At the end of March, Dye, who's 66, will step down as full-time host. He'll make way for Talia Schlanger, 31, the Toronto native and Canadian Broadcasting Co. radio and video veteran who arrived at XPN in October as part-time host of the show.

Dye is confident he's entrusting his baby to capable hands: "She's incredibly personable, smart, and incisive," he says of Schlanger, who has worked as an actress in Toronto productions of the rock musicals Mama Mia!, We Will Rock You, and American Idiot and who also writes her own music, which she characterizes as "scrappy, edgy folk."

Since arriving, Schlanger highlights include perceptive interviews with Sex Pistols guitarist Steve Jones and singer-songwriter Regina Spektor and a Zomba Prison Project piece on the music of Malawi.

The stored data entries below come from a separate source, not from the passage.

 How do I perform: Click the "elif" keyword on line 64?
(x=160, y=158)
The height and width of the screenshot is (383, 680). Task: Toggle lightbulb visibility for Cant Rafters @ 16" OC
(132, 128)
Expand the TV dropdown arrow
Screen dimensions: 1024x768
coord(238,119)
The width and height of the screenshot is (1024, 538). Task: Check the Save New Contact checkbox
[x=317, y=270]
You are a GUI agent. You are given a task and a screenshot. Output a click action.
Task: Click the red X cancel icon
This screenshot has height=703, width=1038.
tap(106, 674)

XPN program director and World Cafe executive producer Bruce Warren first contacted Schlanger after hearing a CBC interview she did with St. Vincent in 2015. He was struck by her "warm, friendly, conversational, confident" approach, and praises his new hire's "natural storytelling ability."

When she interviewed for the job, Dye thought: " 'Wow, this is exactly what we need.' It's rare to have something that's been on as long as this has and -- mark my words -- it's going to get better."  
Schlanger says Philadelphia has been "aggressively friendly" since she moved to Center City in the fall. She calls Dye "one of the pioneers of this kind of radio. The fact that he's still doing it so well is bananas. It's bananas!"  

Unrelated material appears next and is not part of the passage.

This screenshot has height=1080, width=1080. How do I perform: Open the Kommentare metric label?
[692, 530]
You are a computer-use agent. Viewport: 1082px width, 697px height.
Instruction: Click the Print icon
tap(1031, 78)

As Schlanger takes over, Dye won't be going away. That's wise, especially since the jock who rightly cites "being a friendly presence" on the air as one of his main attributes, is so central to the station's brand.

He'll still do his popular Funky Friday dance party. He'll record one interview segment a week on the Cafe, plus a weekly music banter session with Schlanger. And on Sunday April 2, he'll launch Dave's World, an hourlong show that will give him freedom to keep doing what he got into radio for in the first place: "To sit in a room alone and put songs together."

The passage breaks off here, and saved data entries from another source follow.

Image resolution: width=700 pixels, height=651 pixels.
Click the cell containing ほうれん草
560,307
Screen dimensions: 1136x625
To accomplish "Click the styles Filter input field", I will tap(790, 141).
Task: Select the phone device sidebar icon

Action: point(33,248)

'You think the World Cafe was my taste? No, this is Dave's World." There'll be more jazz -- like sax player Rahsaan Roland Kirk -- and "my sweet spot for music is really from 1968 to 1977, so expect to hear a lot of that."

On Friday and Saturday, 25th Anniversary Concerts at the World Cafe Live will host Ryan Adams, Sylvan Esso, and Ben Vaughn (Friday) and Josh Ritter and Rodney Crowell (Saturday).

When World Cafe launched, Dye was acting host.  "I said, 'I'll do it till you find someone.' From that point on, I kicked and scratched to keep anyone else from the microphone. ... I did everything myself because I was afraid I was going to get fired."   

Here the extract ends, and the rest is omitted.